### Problem requirements
The copy must hold every line from the one with "This screenshot has" through the end of the listing, word for word, and must hold no pictures.

### Data for the task

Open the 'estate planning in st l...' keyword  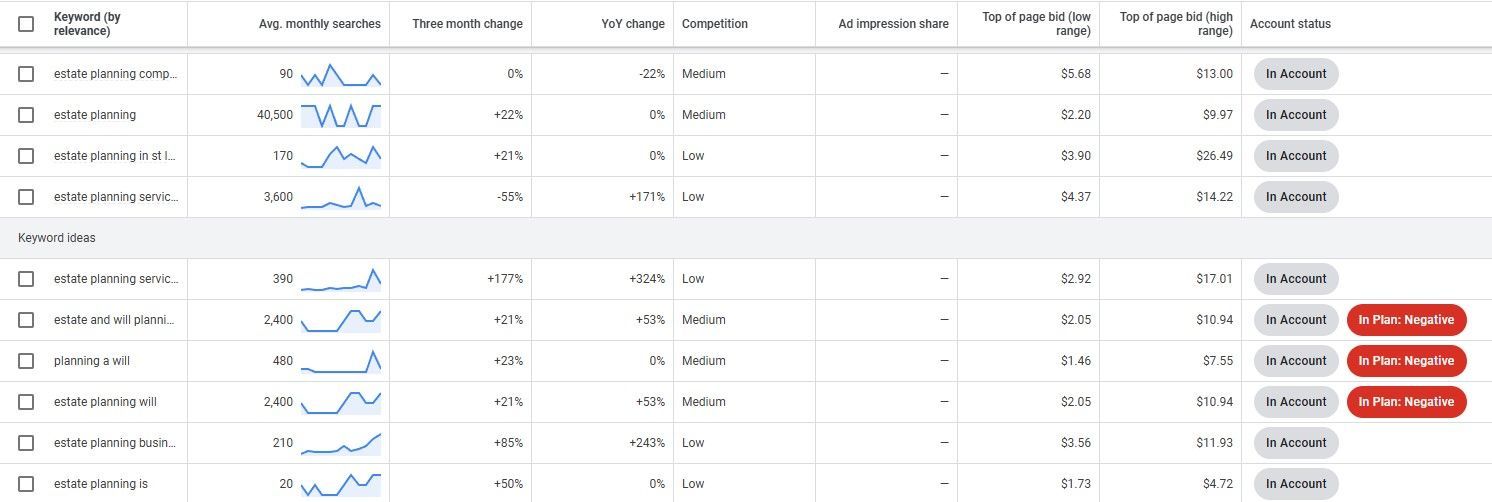[115, 156]
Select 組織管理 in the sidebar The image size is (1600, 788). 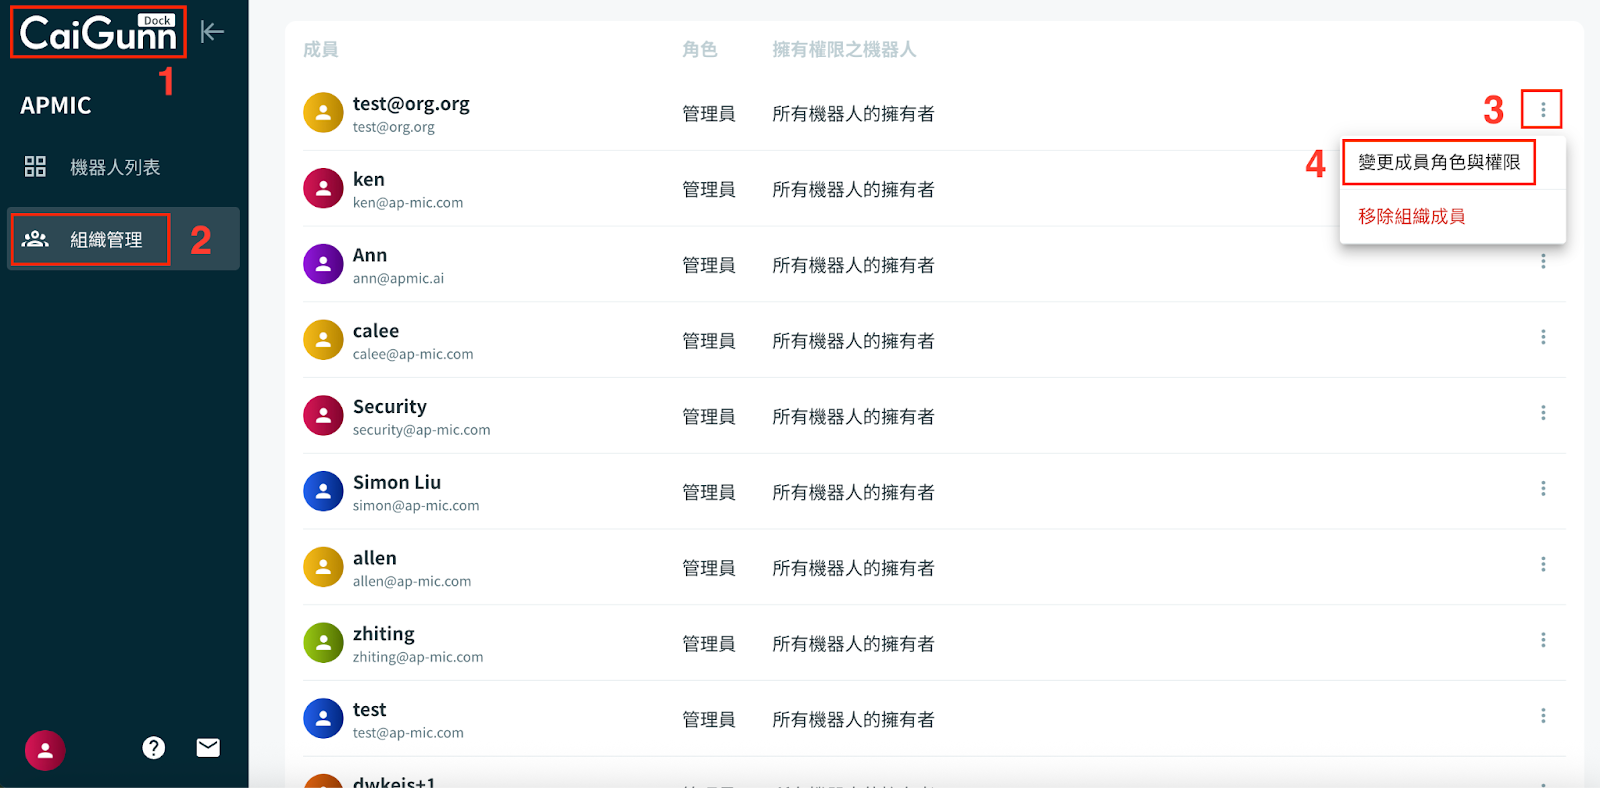(106, 240)
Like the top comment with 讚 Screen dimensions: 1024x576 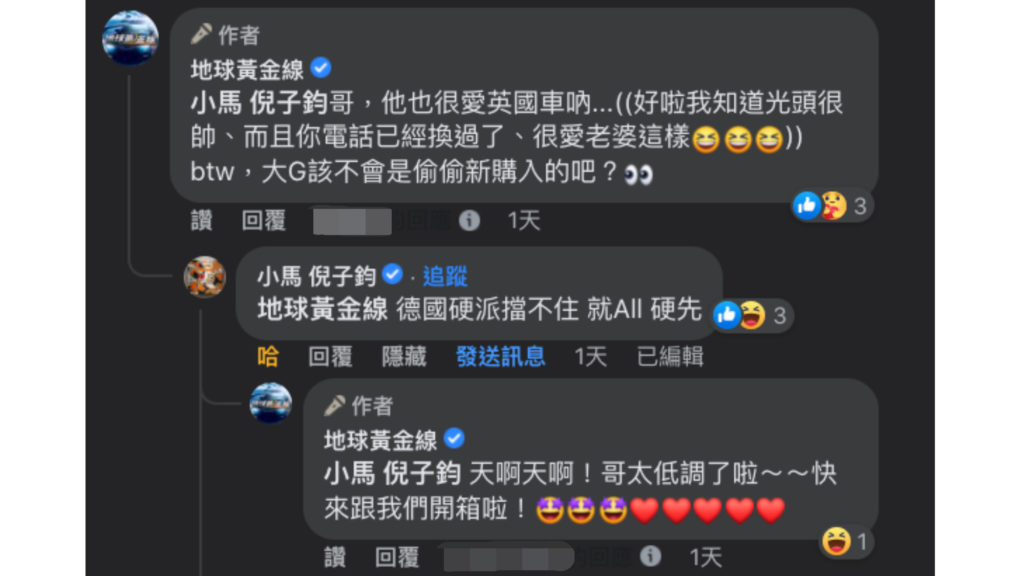(201, 221)
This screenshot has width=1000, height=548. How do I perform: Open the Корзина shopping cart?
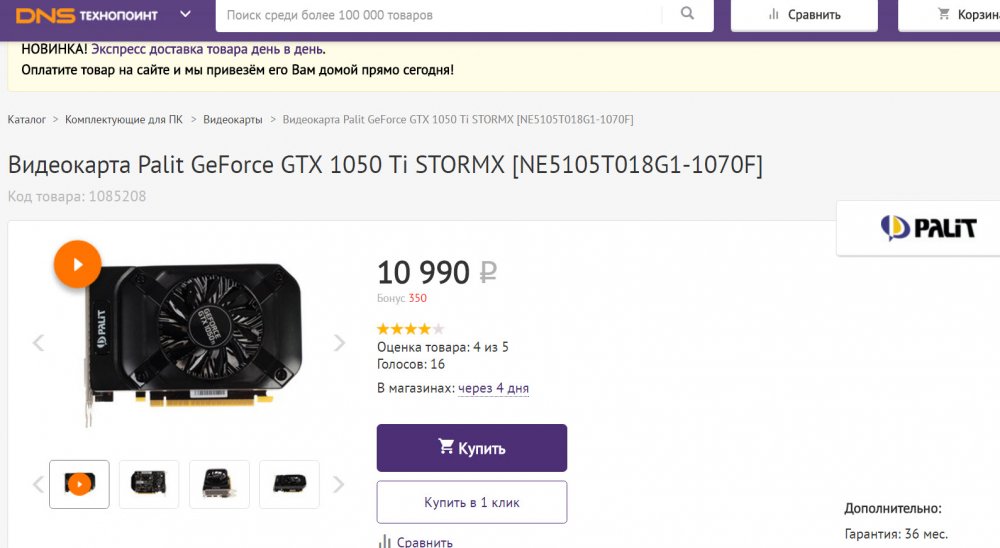coord(962,15)
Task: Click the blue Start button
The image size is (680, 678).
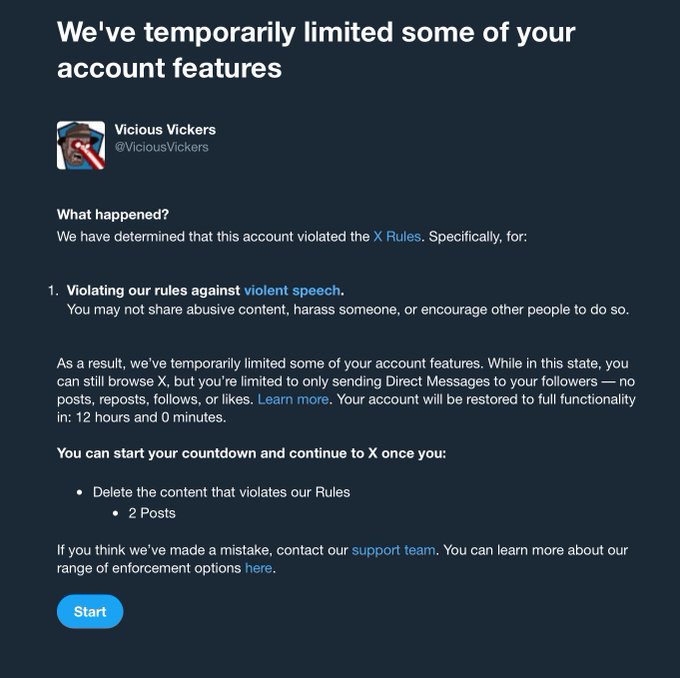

### Answer below
This screenshot has width=1000, height=548. How do I perform: Open the Корзина shopping cart?
coord(962,15)
Task: Click the blue Start button
The image size is (680, 678).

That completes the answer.